## Task directions
Print the records below exactly, and do not carry over any picture.

## Data for review
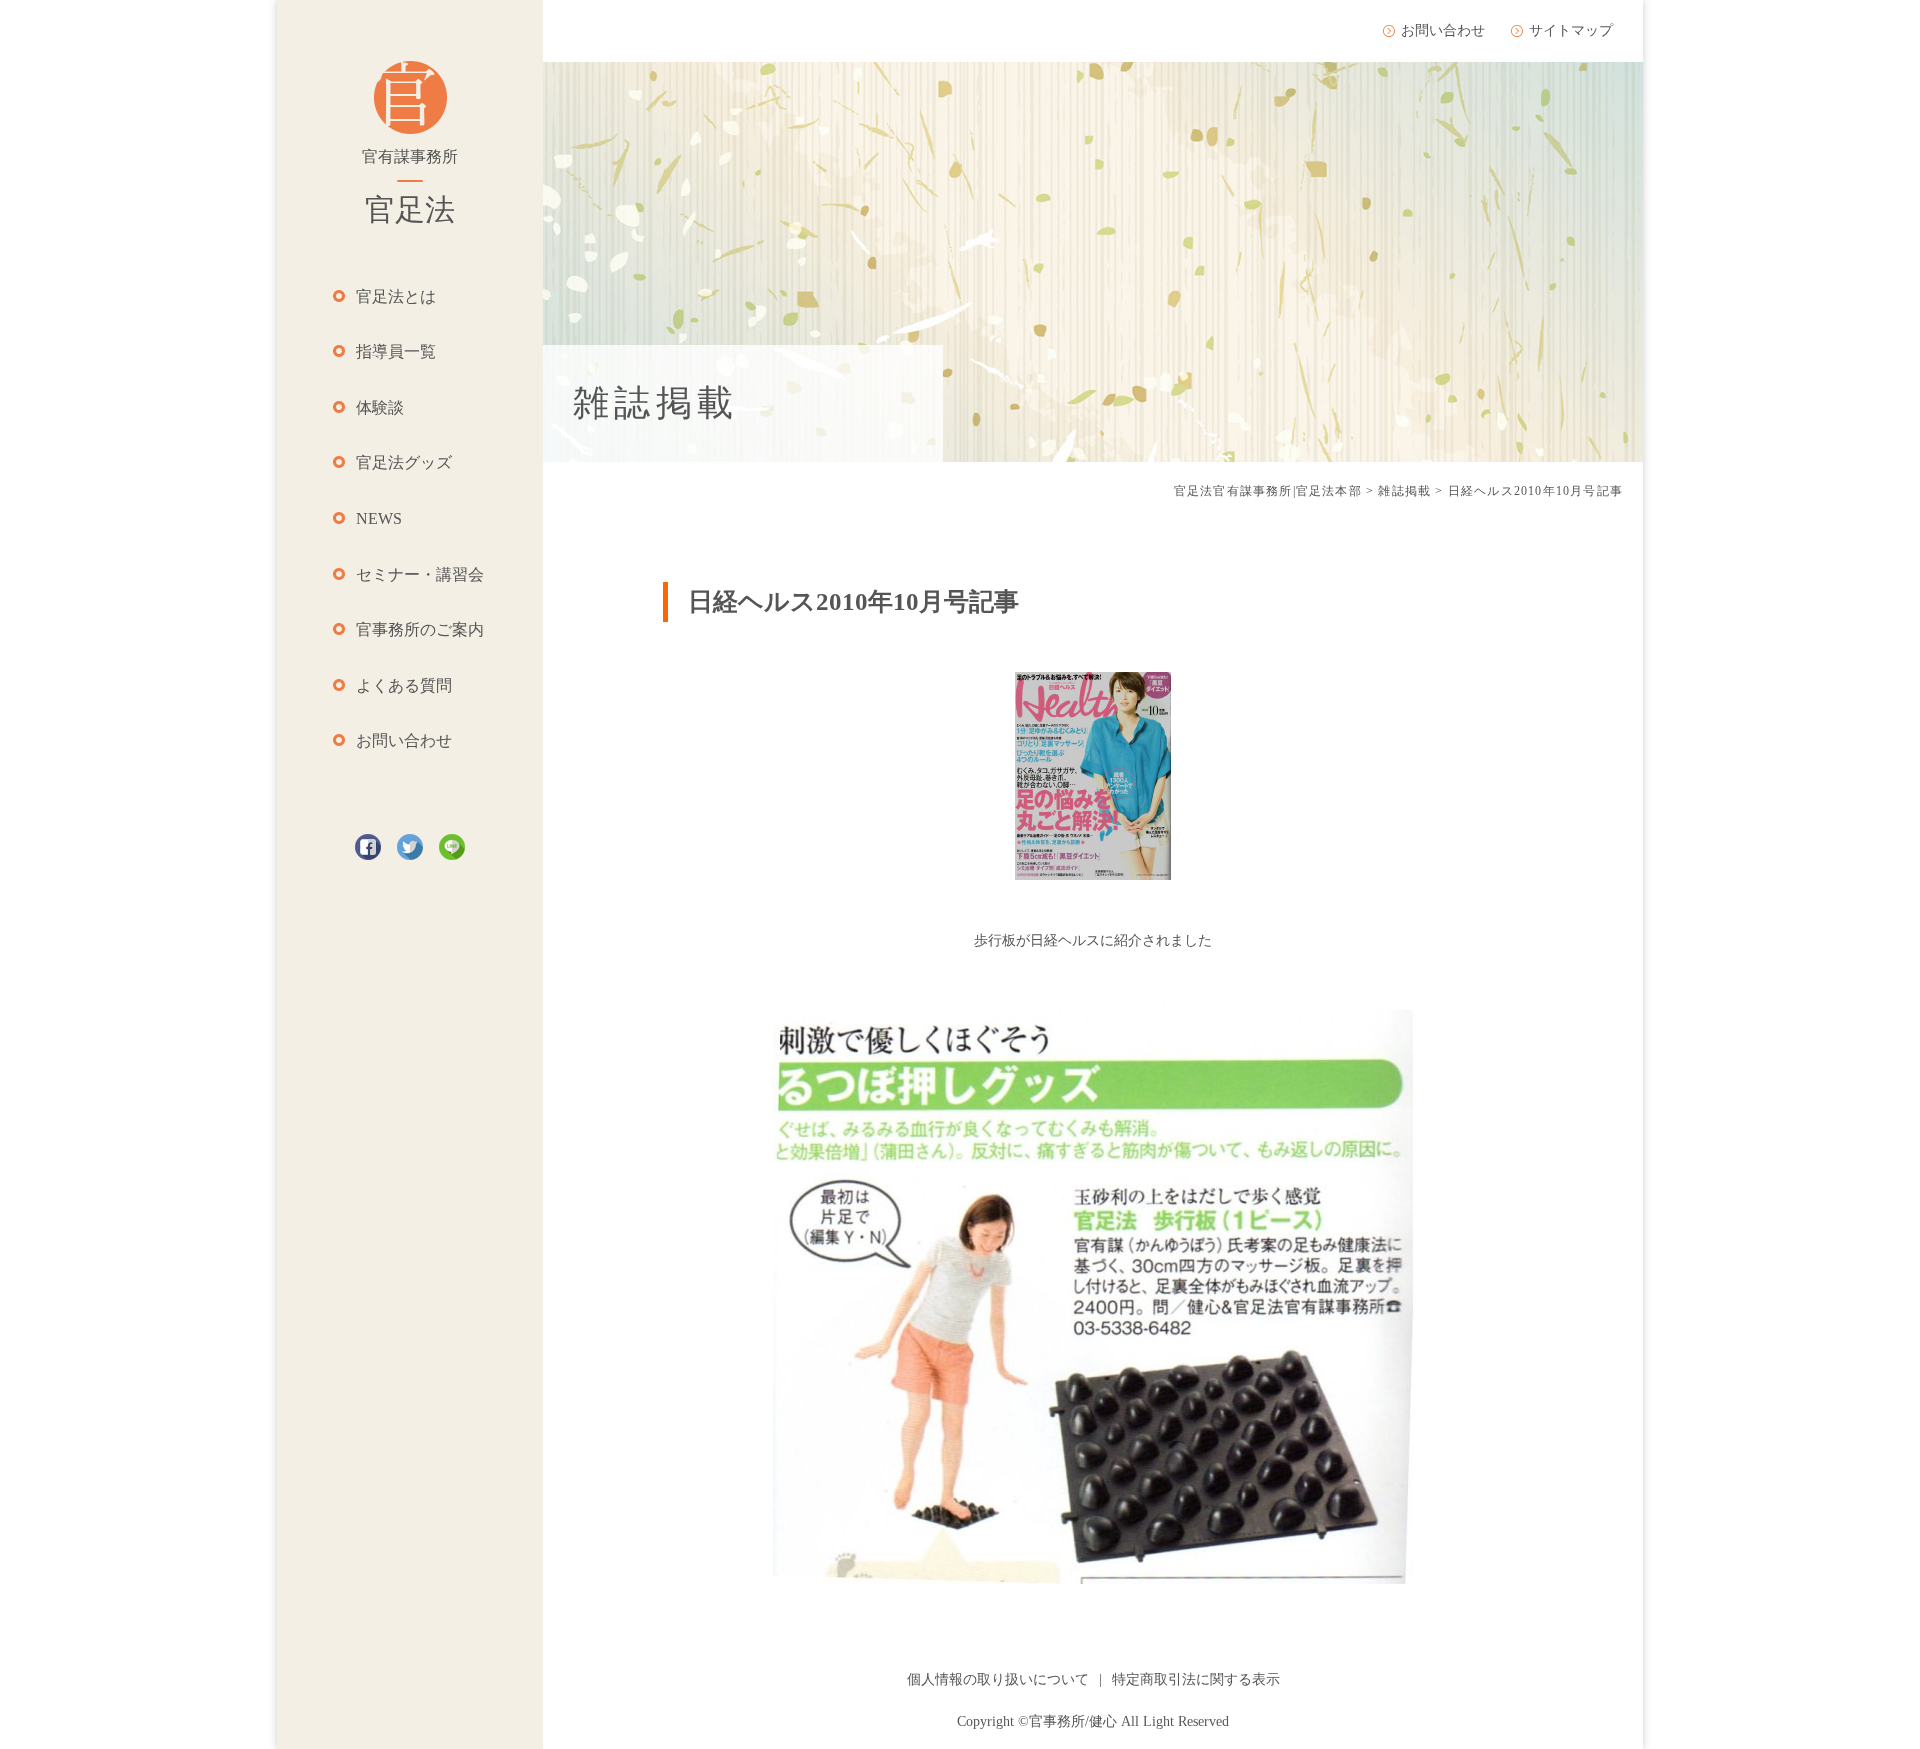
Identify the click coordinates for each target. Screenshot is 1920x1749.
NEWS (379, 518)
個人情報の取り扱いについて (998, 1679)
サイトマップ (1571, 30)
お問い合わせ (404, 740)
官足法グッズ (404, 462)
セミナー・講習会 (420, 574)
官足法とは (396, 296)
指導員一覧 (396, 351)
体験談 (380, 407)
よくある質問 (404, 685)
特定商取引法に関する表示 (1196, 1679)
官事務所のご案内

## Solution to this exercise
Identify the click coordinates for each target. Screenshot is 1920x1749.
NEWS (379, 518)
個人情報の取り扱いについて (998, 1679)
サイトマップ (1571, 30)
お問い合わせ (404, 740)
官足法グッズ (404, 462)
セミナー・講習会 (420, 574)
官足法とは (396, 296)
指導員一覧 (396, 351)
体験談 (380, 407)
よくある質問 (404, 685)
特定商取引法に関する表示 (1196, 1679)
官事務所のご案内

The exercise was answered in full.